For companies planning to set up in a SEZ, the Development Commissioner's office provides a single-window clearance mechanism that consolidates approvals from customs, the pollution control board, and the state labour department. This can reduce the setup timeline by 1 to 2 weeks compared to non-SEZ locations. Beacon Filing offers a comprehensive India entry strategy and registration checklist to streamline this process.
Case Studies: Major Foreign Players
India's IT ecosystem hosts virtually every major global technology company. Recent investment commitments underscore the sector's continued attractiveness:
Microsoft
Microsoft operates one of its largest R&D centres globally — the India Development Center (IDC) — with offices in Hyderabad, Bengaluru, Noida, and Mumbai. In December 2025, Microsoft committed $17.5 billion for AI infrastructure in India over 2026-2029, its largest investment in Asia.
Amazon
Amazon's India operations span AWS cloud services, e-commerce, and R&D centres in Chennai, Hyderabad, and Bengaluru. The company announced plans to invest over $35 billion in India by 2030, building on nearly $40 billion already spent in the market.
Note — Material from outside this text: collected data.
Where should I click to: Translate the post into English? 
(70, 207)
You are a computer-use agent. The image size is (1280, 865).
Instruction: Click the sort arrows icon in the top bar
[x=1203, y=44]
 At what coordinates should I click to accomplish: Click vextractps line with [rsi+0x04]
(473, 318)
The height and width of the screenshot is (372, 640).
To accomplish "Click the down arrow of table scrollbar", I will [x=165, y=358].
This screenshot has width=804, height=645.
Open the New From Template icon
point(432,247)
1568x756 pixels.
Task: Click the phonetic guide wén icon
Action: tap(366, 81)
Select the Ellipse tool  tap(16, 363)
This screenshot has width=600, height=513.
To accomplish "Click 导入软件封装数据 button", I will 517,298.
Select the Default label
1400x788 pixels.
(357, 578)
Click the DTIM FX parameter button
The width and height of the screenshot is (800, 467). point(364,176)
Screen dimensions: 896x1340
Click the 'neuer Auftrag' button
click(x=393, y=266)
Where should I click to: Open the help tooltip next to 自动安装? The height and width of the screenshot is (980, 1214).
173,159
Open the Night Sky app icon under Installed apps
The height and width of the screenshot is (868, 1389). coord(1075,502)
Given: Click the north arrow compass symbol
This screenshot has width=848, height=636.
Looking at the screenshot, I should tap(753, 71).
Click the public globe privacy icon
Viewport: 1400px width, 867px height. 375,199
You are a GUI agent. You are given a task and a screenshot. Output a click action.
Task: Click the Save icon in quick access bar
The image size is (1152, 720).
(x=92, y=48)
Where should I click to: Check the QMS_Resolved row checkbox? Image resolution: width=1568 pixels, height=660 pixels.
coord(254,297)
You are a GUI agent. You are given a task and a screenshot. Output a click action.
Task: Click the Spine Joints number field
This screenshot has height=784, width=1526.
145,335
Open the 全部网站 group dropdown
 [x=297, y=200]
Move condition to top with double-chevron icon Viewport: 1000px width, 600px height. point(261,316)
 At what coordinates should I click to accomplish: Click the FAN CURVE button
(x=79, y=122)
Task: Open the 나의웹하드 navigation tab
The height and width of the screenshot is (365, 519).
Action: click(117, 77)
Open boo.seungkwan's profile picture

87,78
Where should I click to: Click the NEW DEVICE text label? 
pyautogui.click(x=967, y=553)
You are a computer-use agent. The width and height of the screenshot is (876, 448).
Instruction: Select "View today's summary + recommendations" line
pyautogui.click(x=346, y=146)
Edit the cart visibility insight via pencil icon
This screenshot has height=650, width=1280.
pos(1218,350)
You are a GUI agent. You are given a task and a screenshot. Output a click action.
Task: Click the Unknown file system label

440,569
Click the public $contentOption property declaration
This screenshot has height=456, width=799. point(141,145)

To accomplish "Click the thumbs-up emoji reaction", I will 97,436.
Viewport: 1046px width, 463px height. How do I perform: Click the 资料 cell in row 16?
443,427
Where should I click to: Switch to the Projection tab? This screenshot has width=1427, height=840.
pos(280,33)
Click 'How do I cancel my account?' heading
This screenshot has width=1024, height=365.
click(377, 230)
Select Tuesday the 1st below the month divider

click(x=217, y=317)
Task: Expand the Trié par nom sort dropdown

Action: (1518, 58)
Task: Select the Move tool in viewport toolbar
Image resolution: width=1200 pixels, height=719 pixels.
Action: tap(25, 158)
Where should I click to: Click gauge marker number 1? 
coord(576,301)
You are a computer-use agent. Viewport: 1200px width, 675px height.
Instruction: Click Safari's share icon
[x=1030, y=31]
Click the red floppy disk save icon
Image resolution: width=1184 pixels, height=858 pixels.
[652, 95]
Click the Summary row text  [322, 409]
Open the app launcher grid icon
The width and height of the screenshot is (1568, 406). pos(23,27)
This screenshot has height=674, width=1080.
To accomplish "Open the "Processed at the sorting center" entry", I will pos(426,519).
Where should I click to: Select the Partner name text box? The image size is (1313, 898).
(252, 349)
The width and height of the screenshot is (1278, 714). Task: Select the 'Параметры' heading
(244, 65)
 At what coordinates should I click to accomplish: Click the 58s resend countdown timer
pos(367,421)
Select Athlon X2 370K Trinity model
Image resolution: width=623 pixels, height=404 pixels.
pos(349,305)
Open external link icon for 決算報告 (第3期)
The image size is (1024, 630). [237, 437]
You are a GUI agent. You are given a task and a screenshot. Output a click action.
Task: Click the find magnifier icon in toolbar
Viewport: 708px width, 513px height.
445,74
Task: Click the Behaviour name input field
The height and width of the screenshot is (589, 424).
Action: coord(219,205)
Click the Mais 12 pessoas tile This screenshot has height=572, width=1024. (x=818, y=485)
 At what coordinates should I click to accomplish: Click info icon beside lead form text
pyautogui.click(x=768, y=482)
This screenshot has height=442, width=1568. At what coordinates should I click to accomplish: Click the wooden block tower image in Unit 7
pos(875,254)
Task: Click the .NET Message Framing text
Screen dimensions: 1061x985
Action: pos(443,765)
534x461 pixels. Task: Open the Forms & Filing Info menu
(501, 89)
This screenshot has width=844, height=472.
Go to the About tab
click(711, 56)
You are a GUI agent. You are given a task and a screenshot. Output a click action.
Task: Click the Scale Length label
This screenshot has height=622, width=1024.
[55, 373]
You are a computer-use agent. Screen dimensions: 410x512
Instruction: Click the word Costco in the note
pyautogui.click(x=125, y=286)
Google maintains major engineering hubs in Bengaluru and Hyderabad, contributing to global products including Search, YouTube, Android, and cloud computing. Google pledged $15 billion in data centre investment in India in late 2025.
IBM
IBM India operates one of the largest development centres outside the US, providing services in cognitive computing, Watson AI, and hybrid cloud management through its Global Delivery Centre network.
NTT DATA
Japanese IT firm NTT DATA committed $1.5 billion to expand data centre capacity and related infrastructure in India over three years, reflecting the growing trend of Asian technology companies establishing GCCs in India.
Intel
Intel has been one of the earliest foreign technology companies to invest in India, with its largest design centre outside the US located in Bengaluru. Intel India employs thousands of engineers working on chip design, AI, and autonomous driving technologies. The company continues to expand its India operations as part of its global strategy to diversify engineering capabilities.
Collectively, big tech companies committed over $67.5 billion in Indian investments in late 2025 alone, with 80% of those commitments announced in December. This investment wave reflects India's transition from being primarily a services delivery destination to becoming a strategic hub for product development, AI research, and data centre infrastructure.